What you should do => The answer is every line in the data below that contains the word "pixels".

Records shown =>
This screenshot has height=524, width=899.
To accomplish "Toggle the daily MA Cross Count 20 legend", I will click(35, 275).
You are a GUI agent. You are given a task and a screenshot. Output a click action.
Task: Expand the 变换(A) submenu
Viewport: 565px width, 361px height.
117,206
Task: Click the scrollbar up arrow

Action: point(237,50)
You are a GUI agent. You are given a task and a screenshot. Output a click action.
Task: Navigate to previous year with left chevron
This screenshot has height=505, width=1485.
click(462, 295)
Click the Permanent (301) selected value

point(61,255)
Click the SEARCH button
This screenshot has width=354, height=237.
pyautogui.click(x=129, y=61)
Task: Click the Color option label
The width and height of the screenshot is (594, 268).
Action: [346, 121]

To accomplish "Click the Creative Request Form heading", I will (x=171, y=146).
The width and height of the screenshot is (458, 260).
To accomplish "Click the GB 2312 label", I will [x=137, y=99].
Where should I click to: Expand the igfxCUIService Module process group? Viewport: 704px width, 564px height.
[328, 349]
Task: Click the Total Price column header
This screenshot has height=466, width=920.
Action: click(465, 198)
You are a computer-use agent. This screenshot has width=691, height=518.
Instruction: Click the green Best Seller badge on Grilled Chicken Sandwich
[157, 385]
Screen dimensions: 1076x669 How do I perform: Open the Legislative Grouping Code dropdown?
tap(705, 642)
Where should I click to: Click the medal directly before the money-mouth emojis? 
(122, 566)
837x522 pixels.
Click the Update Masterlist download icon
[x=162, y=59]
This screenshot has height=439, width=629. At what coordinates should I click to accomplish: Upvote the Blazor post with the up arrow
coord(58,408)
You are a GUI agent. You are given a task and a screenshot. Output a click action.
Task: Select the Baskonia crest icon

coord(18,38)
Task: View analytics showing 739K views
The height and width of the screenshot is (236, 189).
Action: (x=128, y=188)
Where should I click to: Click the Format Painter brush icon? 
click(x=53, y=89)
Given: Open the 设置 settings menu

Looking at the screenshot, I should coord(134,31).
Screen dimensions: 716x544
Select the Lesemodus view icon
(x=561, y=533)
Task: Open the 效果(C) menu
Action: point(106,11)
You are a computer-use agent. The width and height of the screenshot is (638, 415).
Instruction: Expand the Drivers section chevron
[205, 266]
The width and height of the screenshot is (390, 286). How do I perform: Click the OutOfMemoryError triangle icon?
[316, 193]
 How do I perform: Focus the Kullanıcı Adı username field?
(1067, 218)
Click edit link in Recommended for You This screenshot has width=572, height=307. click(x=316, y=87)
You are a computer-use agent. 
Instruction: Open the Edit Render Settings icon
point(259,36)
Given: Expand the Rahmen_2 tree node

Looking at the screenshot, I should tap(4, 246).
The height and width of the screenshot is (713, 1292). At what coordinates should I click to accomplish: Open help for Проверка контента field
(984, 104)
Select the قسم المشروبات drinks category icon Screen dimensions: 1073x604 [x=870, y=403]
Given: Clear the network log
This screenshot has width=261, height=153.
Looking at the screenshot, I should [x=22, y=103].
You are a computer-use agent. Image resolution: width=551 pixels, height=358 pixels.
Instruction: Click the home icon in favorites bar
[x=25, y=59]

Answer to this task =>
837x522 pixels.
You are a computer-use agent. Image resolution: width=551 pixels, height=358 pixels.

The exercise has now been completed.